I have written about Georges Méliès before elsewhere, but here I wish to emphasize his interesting depiction of the Devil, so early in cinematic history. There are (and presumably were) many different interpretations of this particular depiction. Maybe it’s the constraints of the time, but this particular Devil seems to be played for comedic effect as opposed to sheer shock and horror. Essentially then, this was arguably an early piece of comedy-horror. It seems also to make fun of evil and superstitions. If you pay close attention to the action, you’ll surely recognize some classic elements of slapstick. Basically, some of these things could be called gags, and they almost have a “Three Stooges” vibe. Obviously, humor is a very common element to modern horror as well, so Méliès’ film suggests there’s a common element to laughter and fear. Both involve heightened emotions, and both can play off each other in interesting ways.

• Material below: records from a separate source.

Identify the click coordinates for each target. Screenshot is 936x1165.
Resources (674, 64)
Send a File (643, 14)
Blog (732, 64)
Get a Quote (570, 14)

Similarly, the themes of good and evil easily feed into one another. There’s a common conception in horror that you can’t have light without darkness. Then again, that’s not just about horror, but possibly everyday experience. As much as we try to appreciate the good in life, we sometimes must observe and deal with evil or crazy things, including our own “dark” thoughts. I think horror can help us navigate this process safely, even though it’s accused of leading people astray. No doubt the early filmmakers faced such criticisms, and would still face them by modern viewers. Still, The Haunted Castle takes the good with the bad, as evil is thwarted in a short period of time, and peace is restored through some impressive early cinematic trickery.
So, if anyone ever mentions Georges Méliès as an influential science fiction filmmaker, tell them about The Haunted Castle and how he was an early innovator in the horror genre, too. While he’ll always be more recognized for iconic scenes from A Trip to the Moon (1902), The Haunted Castle should probably get more recognition as an early milestone in horror cinema.